> [Exercise material]
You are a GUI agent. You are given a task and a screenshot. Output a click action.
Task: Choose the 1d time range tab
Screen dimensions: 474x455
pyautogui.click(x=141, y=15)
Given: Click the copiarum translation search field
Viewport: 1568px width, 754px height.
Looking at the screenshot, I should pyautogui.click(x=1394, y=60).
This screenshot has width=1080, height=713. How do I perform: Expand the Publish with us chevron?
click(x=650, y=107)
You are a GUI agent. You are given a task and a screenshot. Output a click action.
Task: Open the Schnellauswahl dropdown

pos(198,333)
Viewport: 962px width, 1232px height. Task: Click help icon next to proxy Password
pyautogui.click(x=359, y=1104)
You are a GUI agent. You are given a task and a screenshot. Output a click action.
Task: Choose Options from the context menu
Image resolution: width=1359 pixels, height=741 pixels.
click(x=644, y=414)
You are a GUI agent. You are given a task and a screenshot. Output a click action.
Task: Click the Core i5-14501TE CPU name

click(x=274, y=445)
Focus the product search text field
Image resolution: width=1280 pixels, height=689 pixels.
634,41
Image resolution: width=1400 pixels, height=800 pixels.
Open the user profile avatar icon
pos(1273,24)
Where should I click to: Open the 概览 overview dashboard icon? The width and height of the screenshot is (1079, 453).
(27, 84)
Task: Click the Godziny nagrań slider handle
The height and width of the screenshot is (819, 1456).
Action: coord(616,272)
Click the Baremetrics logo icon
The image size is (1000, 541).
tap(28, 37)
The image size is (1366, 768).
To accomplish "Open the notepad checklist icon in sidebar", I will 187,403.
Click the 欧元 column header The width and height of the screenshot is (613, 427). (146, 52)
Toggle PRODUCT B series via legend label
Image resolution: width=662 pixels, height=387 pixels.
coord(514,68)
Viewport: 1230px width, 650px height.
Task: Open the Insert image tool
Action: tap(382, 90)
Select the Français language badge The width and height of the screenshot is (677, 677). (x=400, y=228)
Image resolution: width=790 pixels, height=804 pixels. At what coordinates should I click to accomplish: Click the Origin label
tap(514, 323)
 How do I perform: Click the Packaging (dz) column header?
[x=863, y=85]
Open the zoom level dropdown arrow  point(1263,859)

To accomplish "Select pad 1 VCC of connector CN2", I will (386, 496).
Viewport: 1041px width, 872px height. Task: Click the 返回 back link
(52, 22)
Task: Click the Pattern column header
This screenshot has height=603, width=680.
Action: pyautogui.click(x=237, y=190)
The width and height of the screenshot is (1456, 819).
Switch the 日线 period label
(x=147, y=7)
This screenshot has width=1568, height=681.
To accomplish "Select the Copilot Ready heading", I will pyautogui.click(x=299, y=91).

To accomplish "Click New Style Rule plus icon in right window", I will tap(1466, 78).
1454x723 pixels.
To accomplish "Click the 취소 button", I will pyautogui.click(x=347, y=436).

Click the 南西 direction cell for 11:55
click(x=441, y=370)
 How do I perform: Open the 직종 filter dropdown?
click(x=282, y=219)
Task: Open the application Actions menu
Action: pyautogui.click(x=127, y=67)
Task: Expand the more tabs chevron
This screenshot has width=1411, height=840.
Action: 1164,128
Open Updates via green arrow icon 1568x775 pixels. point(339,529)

> [Exercise description] Lay out the records from the line containing "This screenshot has width=1568, height=681." through the line containing "will tap(1466, 78)." as a Markdown table with the columns Number and Text. Give each nonblank line its own row.

> [Task output]
| Number | Text |
|---|---|
| 1 | This screenshot has width=1568, height=681. |
| 2 | To accomplish "Select the Copilot Ready heading", I will pyautogui.click(x=299, y=91). |
| 3 | To accomplish "Click New Style Rule plus icon in right window", I will tap(1466, 78). |